> _FRAGMENTO SELECCIONADO_
En 2009 la crisis de influenza AH1N1 tenía a muchos mexicanos con miedo. Por las calles, en el transporte y en plazas públicas la gente usaba cubrebocas, estornudaba en su antebrazo y cargaba con un bote de gel antibacterial. Yo era entonces un adolescente que cursaba segundo año de secundaria y fui uno de los más de 9 millones de infectados en México. Así fue mi experiencia.
Como cualquier otro día, me preparaba para ir a la escuela ubicada en Iztapalapa. Comenzaba a sentirme un poco mal, pero no lo suficiente para justificar una falta. Asistí y tomé una clase o dos, pero el malestar fue creciendo y decidí ir a la enfermería. Era como una gripe: escurrimiento nasal, fatiga y dolor de cabeza, nada inusual.

> _DATOS REGISTRADOS_
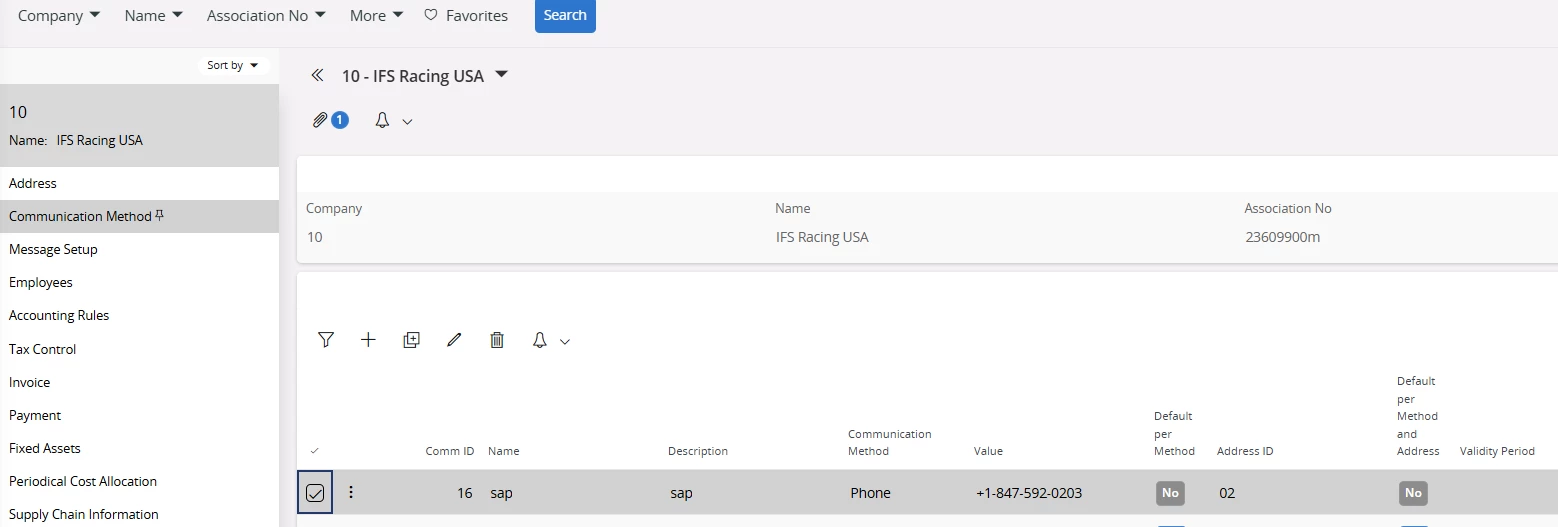Open Favorites with the heart link
This screenshot has height=527, width=1558.
coord(466,16)
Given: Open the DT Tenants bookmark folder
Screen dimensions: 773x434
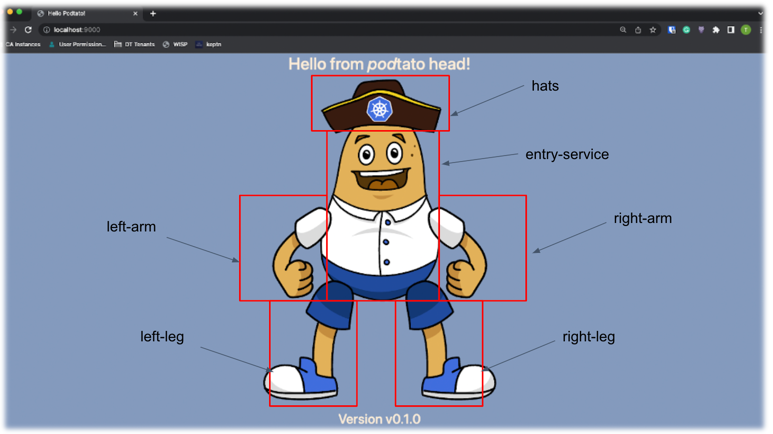Looking at the screenshot, I should 135,44.
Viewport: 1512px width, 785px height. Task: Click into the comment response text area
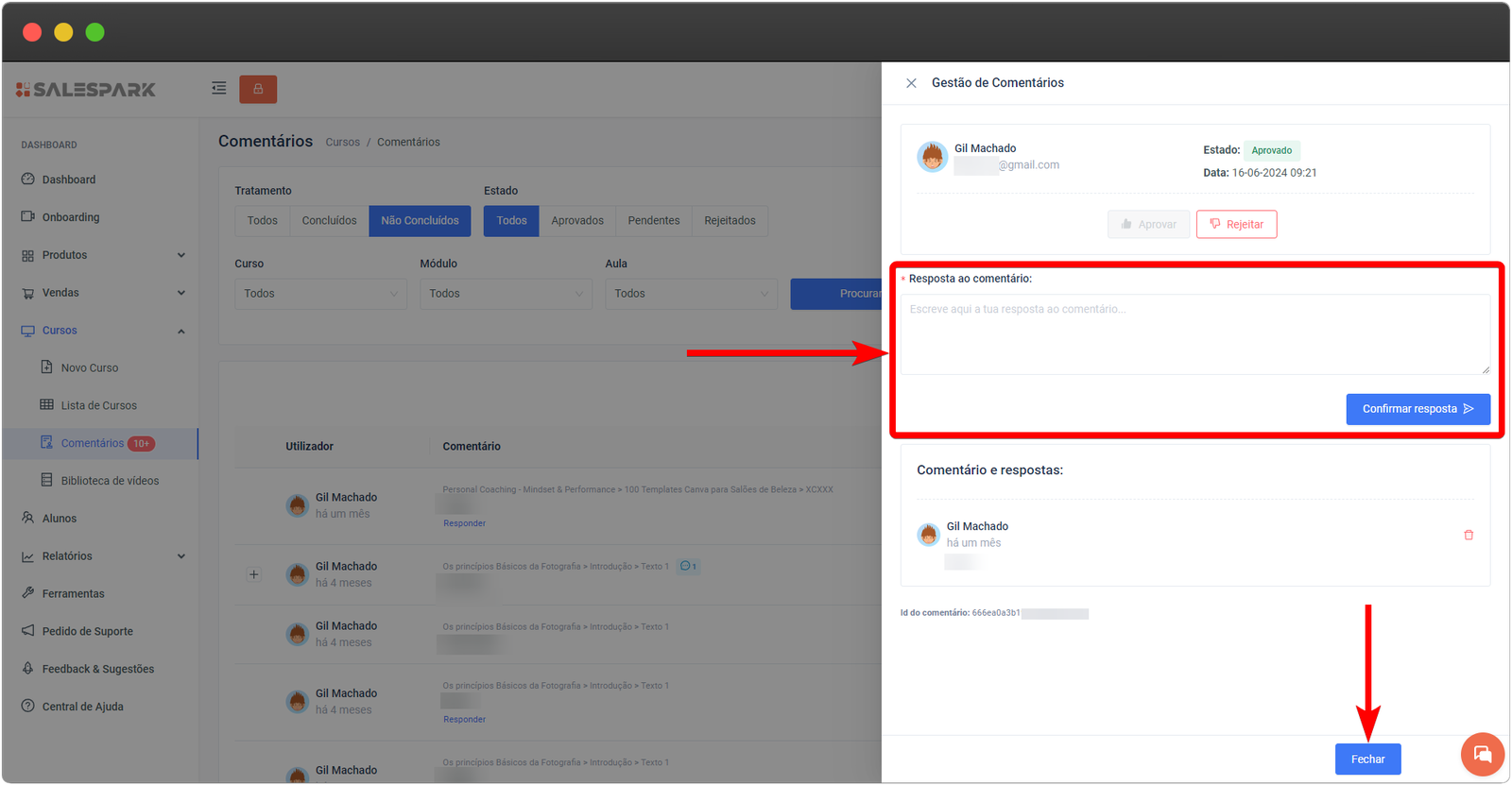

> _INSTRUCCIONES DE LA TAREA_
Prolonga el relato sobre la influenza AH1N1 a partir de su última oración.

> _ESPACIO DE RESPUESTA_
Con el temor ya propagado, la primera acción de los encargados, sin meditarlo, fue llamar a mis padres y mandarme a la clínica más cercana, la número 25 del Instituto Mexicano de Seguro Social (IMSS), ubicada en la misma alcaldía que el lugar donde estudiaba. Allí, contrario a otras visitas realizadas, la atención fue rápida y sin demoras.
Inmediatamente fui alejado de otros pacientes. Con trajes que parecían espaciales, los médicos me hicieron pruebas que concluyeron lo ya esperado: tenía influenza. El semblante de mi madre al oír la noticia fue de temor. La enfermedad ya había causado muertes; había pánico y mitos. Yo, aunque preocupado, celebré inocente la orden de no presentarme en la escuela.
Las instrucciones fueron claras: debía quedarme en casa sin que nadie más entrara al cuarto. Para evitar contagios, sólo una persona podía tener contacto conmigo para entregarme alimentos. Me recetaron Tamiflu, que ya entonces era imposible de conseguir en farmacias y sólo estaba en poder del gobierno.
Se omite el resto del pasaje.